Figure 1 Flow chart of ACGC.
ACGC is composed of atomic adjacent group (AAG), shape factor (SF) and atomic connectivity factor (ACF). The working process of ACGC is described in Figure 1. AAG is a systematic group definition approach that explicitly decomposes each molecular structure into a set of non-overlapping functional groups based on the relationship between core and adjacent atoms. SF is used to calculate the effect of molecular shape. ACF is used to calculate topological position factors by atomic properties to describe the positions of groups. We also analyze and evaluate the model by external verification, internal verification and Y-randomization test31.

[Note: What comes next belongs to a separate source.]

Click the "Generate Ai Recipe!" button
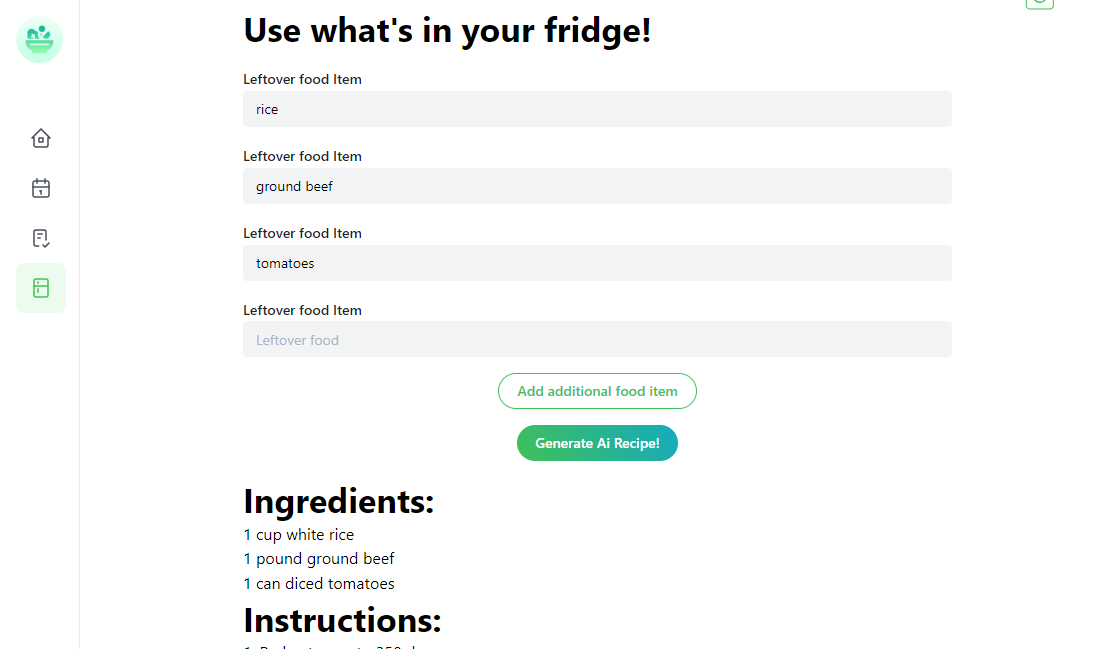Screen dimensions: 1115x649 click(x=597, y=443)
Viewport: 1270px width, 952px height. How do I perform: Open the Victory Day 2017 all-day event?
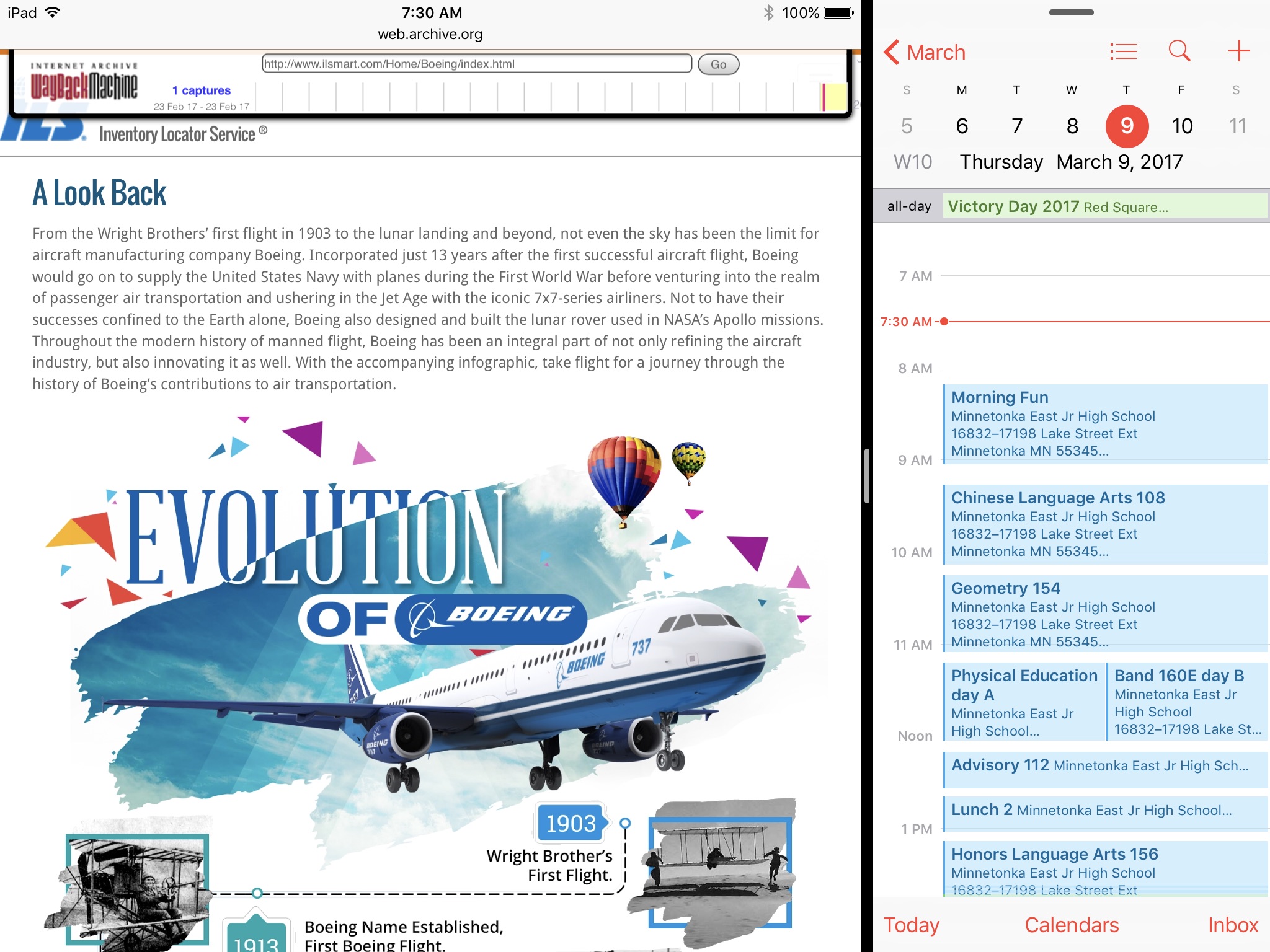[1104, 206]
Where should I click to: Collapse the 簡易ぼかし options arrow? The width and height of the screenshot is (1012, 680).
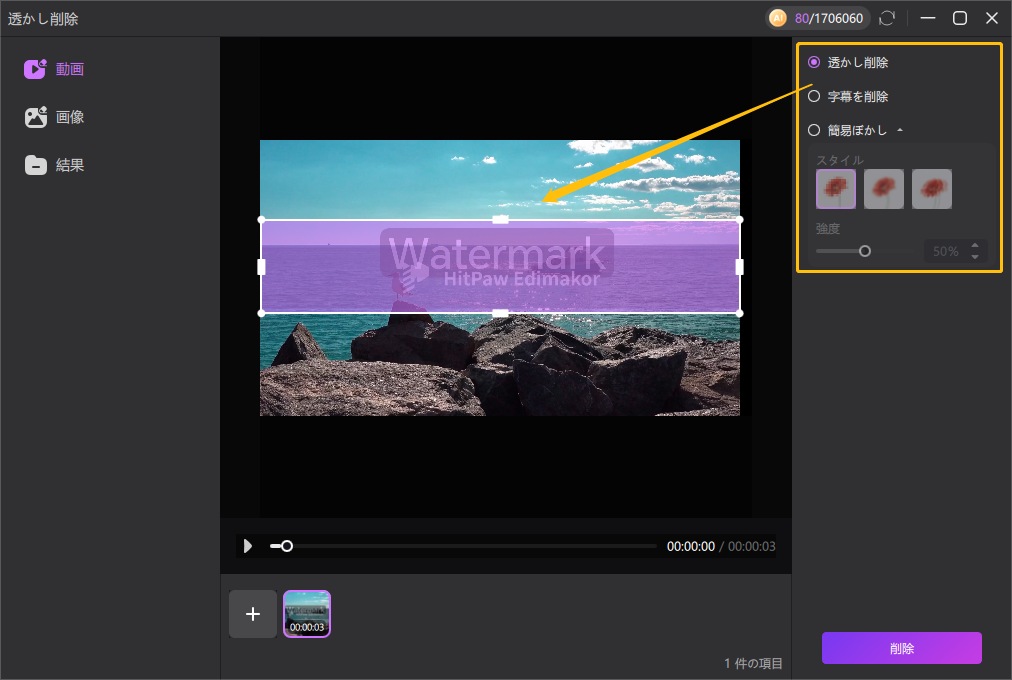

Atomic adjacent group (AAG)
The traditional group contribution method requires a higher level of groups to make a more accurate division, and the division method is complicated. The AAG is proposed by the atomic adjacent relationship. Atoms are classified into two types: endpoint atom and connection atom. The atom connected with only one non-hydrogen atom is defined as endpoint atom. The atom connected with two or more non-hydrogen atoms is defined as connection atom. A group consists of core atom, adjacent atoms and bond types, which are shown in Figure 2. Core atom is a connection atom, which neighbors with two or more non-hydrogen atoms. Core atoms include carbon, oxygen, nitrogen, silicon, sulfur, phosphorus and so on. Atoms connected to core atom include endpoint atoms and connection atoms. Endpoint atom is described in the parenthesis, ’()’. Connection atom is described in the bracket, ’[]’. Bond types between the core atom and adjacent atom are presented before the adjacent atoms. The single bond, double bond, triple bond of linear structure is described as -, =, ≡, respectively. The single bond, double bond, triple bond of cyclic structure and aromatic bond are described by ~,≈,≋ and ∷, respectively. Four examples are used to describe the group definition rules in Table S1 of Supporting Information (contribution-coefficient.docx).